## [ASSIGNED TASK]
The entries below are to be reproduced in full, exactly as written.

## [DATASET ENTRIES]
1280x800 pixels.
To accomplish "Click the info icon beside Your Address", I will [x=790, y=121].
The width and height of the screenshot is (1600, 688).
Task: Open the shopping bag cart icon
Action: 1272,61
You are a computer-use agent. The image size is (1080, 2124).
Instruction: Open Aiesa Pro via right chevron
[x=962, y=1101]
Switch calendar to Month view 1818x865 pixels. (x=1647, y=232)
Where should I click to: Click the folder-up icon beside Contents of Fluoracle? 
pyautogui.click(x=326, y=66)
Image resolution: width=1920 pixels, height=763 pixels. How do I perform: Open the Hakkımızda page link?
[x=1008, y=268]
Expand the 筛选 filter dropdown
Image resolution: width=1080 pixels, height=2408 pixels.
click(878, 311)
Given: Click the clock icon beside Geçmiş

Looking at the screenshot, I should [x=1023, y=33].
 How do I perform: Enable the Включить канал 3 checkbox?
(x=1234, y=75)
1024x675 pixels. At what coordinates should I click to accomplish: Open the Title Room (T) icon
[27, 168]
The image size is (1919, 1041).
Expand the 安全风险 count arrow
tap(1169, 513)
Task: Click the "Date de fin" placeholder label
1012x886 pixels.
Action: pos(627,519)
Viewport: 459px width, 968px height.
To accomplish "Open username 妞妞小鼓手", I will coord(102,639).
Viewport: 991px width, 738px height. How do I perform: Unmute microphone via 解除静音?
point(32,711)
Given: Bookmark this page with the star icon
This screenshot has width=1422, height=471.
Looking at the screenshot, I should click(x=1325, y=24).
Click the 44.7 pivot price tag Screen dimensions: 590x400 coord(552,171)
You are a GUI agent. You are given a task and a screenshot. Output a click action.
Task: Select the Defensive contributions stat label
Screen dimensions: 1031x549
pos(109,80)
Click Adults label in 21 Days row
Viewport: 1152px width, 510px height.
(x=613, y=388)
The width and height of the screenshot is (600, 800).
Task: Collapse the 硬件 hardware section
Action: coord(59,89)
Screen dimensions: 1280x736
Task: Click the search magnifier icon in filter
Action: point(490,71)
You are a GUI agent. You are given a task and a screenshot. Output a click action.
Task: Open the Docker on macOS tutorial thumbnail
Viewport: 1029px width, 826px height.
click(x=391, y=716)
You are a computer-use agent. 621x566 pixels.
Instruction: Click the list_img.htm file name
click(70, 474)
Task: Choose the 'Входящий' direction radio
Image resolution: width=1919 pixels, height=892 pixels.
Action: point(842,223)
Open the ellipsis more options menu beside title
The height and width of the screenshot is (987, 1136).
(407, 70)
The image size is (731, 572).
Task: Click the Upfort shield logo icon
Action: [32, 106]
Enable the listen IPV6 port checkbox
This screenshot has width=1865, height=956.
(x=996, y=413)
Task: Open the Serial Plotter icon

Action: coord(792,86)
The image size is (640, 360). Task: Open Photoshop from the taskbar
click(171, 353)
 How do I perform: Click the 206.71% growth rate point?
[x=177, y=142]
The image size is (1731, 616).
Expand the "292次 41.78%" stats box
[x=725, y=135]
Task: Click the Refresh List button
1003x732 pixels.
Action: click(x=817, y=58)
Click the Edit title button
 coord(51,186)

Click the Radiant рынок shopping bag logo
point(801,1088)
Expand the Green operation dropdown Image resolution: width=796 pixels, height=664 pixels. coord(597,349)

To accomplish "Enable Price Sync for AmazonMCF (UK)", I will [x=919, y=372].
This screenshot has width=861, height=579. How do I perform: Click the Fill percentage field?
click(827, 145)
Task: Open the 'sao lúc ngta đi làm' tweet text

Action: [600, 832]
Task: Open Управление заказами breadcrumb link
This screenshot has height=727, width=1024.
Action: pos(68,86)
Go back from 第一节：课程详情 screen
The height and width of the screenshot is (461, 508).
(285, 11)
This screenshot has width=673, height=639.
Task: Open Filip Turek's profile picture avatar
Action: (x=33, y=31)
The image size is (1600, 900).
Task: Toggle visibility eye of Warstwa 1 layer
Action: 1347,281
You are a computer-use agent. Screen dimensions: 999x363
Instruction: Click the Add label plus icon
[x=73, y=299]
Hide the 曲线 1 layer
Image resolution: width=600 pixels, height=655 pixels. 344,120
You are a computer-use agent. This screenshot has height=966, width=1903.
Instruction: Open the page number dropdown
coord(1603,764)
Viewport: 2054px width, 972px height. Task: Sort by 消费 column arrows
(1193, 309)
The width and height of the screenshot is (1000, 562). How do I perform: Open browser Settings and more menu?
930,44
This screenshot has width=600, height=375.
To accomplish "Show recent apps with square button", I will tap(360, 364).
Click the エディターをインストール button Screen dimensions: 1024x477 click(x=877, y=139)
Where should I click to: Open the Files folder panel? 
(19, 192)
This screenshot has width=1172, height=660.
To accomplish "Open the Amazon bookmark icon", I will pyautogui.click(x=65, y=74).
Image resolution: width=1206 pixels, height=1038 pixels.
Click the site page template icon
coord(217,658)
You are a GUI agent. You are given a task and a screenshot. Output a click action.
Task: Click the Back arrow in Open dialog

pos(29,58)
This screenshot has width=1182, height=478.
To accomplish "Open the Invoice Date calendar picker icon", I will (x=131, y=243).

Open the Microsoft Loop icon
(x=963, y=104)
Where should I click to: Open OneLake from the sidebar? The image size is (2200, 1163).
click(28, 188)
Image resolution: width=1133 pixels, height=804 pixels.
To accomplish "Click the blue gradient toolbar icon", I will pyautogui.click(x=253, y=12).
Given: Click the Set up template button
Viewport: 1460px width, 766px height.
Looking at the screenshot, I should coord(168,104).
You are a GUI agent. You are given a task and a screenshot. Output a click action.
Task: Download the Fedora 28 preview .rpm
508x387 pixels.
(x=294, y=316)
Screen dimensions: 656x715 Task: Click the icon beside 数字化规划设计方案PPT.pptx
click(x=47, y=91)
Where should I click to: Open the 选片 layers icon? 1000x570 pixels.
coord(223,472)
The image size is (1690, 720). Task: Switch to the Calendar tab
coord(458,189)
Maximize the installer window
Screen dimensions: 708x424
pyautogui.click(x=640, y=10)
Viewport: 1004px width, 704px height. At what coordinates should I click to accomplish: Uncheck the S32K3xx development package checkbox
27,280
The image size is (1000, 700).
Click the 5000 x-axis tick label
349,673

## [RESULT FOR THIS TASK]
1280x800 pixels.
To accomplish "Click the info icon beside Your Address", I will [x=790, y=121].
The width and height of the screenshot is (1600, 688).
Task: Open the shopping bag cart icon
Action: 1272,61
You are a computer-use agent. The image size is (1080, 2124).
Instruction: Open Aiesa Pro via right chevron
[x=962, y=1101]
Switch calendar to Month view 1818x865 pixels. (x=1647, y=232)
Where should I click to: Click the folder-up icon beside Contents of Fluoracle? 
pyautogui.click(x=326, y=66)
Image resolution: width=1920 pixels, height=763 pixels. How do I perform: Open the Hakkımızda page link?
[x=1008, y=268]
Expand the 筛选 filter dropdown
Image resolution: width=1080 pixels, height=2408 pixels.
click(878, 311)
Given: Click the clock icon beside Geçmiş

Looking at the screenshot, I should [x=1023, y=33].
 How do I perform: Enable the Включить канал 3 checkbox?
(x=1234, y=75)
1024x675 pixels. At what coordinates should I click to accomplish: Open the Title Room (T) icon
[27, 168]
The image size is (1919, 1041).
Expand the 安全风险 count arrow
tap(1169, 513)
Task: Click the "Date de fin" placeholder label
1012x886 pixels.
Action: pos(627,519)
Viewport: 459px width, 968px height.
To accomplish "Open username 妞妞小鼓手", I will coord(102,639).
Viewport: 991px width, 738px height. How do I perform: Unmute microphone via 解除静音?
point(32,711)
Given: Bookmark this page with the star icon
This screenshot has width=1422, height=471.
Looking at the screenshot, I should click(x=1325, y=24).
Click the 44.7 pivot price tag Screen dimensions: 590x400 coord(552,171)
You are a GUI agent. You are given a task and a screenshot. Output a click action.
Task: Select the Defensive contributions stat label
Screen dimensions: 1031x549
pos(109,80)
Click Adults label in 21 Days row
Viewport: 1152px width, 510px height.
(x=613, y=388)
The width and height of the screenshot is (600, 800).
Task: Collapse the 硬件 hardware section
Action: coord(59,89)
Screen dimensions: 1280x736
Task: Click the search magnifier icon in filter
Action: point(490,71)
You are a GUI agent. You are given a task and a screenshot. Output a click action.
Task: Open the Docker on macOS tutorial thumbnail
Viewport: 1029px width, 826px height.
click(x=391, y=716)
You are a computer-use agent. 621x566 pixels.
Instruction: Click the list_img.htm file name
click(70, 474)
Task: Choose the 'Входящий' direction radio
Image resolution: width=1919 pixels, height=892 pixels.
Action: point(842,223)
Open the ellipsis more options menu beside title
The height and width of the screenshot is (987, 1136).
(407, 70)
The image size is (731, 572).
Task: Click the Upfort shield logo icon
Action: [32, 106]
Enable the listen IPV6 port checkbox
This screenshot has width=1865, height=956.
(x=996, y=413)
Task: Open the Serial Plotter icon

Action: coord(792,86)
The image size is (640, 360). Task: Open Photoshop from the taskbar
click(171, 353)
 How do I perform: Click the 206.71% growth rate point?
[x=177, y=142]
The image size is (1731, 616).
Expand the "292次 41.78%" stats box
[x=725, y=135]
Task: Click the Refresh List button
1003x732 pixels.
Action: click(x=817, y=58)
Click the Edit title button
 coord(51,186)

Click the Radiant рынок shopping bag logo
point(801,1088)
Expand the Green operation dropdown Image resolution: width=796 pixels, height=664 pixels. coord(597,349)

To accomplish "Enable Price Sync for AmazonMCF (UK)", I will [x=919, y=372].
This screenshot has width=861, height=579. How do I perform: Click the Fill percentage field?
click(827, 145)
Task: Open the 'sao lúc ngta đi làm' tweet text

Action: [600, 832]
Task: Open Управление заказами breadcrumb link
This screenshot has height=727, width=1024.
Action: pos(68,86)
Go back from 第一节：课程详情 screen
The height and width of the screenshot is (461, 508).
(285, 11)
This screenshot has width=673, height=639.
Task: Open Filip Turek's profile picture avatar
Action: (x=33, y=31)
The image size is (1600, 900).
Task: Toggle visibility eye of Warstwa 1 layer
Action: 1347,281
You are a computer-use agent. Screen dimensions: 999x363
Instruction: Click the Add label plus icon
[x=73, y=299]
Hide the 曲线 1 layer
Image resolution: width=600 pixels, height=655 pixels. 344,120
You are a computer-use agent. This screenshot has height=966, width=1903.
Instruction: Open the page number dropdown
coord(1603,764)
Viewport: 2054px width, 972px height. Task: Sort by 消费 column arrows
(1193, 309)
The width and height of the screenshot is (1000, 562). How do I perform: Open browser Settings and more menu?
930,44
This screenshot has width=600, height=375.
To accomplish "Show recent apps with square button", I will tap(360, 364).
Click the エディターをインストール button Screen dimensions: 1024x477 click(x=877, y=139)
Where should I click to: Open the Files folder panel? 
(19, 192)
This screenshot has width=1172, height=660.
To accomplish "Open the Amazon bookmark icon", I will pyautogui.click(x=65, y=74).
Image resolution: width=1206 pixels, height=1038 pixels.
Click the site page template icon
coord(217,658)
You are a GUI agent. You are given a task and a screenshot. Output a click action.
Task: Click the Back arrow in Open dialog

pos(29,58)
This screenshot has width=1182, height=478.
To accomplish "Open the Invoice Date calendar picker icon", I will (x=131, y=243).

Open the Microsoft Loop icon
(x=963, y=104)
Where should I click to: Open OneLake from the sidebar? The image size is (2200, 1163).
click(28, 188)
Image resolution: width=1133 pixels, height=804 pixels.
To accomplish "Click the blue gradient toolbar icon", I will pyautogui.click(x=253, y=12).
Given: Click the Set up template button
Viewport: 1460px width, 766px height.
Looking at the screenshot, I should coord(168,104).
You are a GUI agent. You are given a task and a screenshot. Output a click action.
Task: Download the Fedora 28 preview .rpm
508x387 pixels.
(x=294, y=316)
Screen dimensions: 656x715 Task: Click the icon beside 数字化规划设计方案PPT.pptx
click(x=47, y=91)
Where should I click to: Open the 选片 layers icon? 1000x570 pixels.
coord(223,472)
The image size is (1690, 720). Task: Switch to the Calendar tab
coord(458,189)
Maximize the installer window
Screen dimensions: 708x424
pyautogui.click(x=640, y=10)
Viewport: 1004px width, 704px height. At what coordinates should I click to accomplish: Uncheck the S32K3xx development package checkbox
27,280
The image size is (1000, 700).
Click the 5000 x-axis tick label
349,673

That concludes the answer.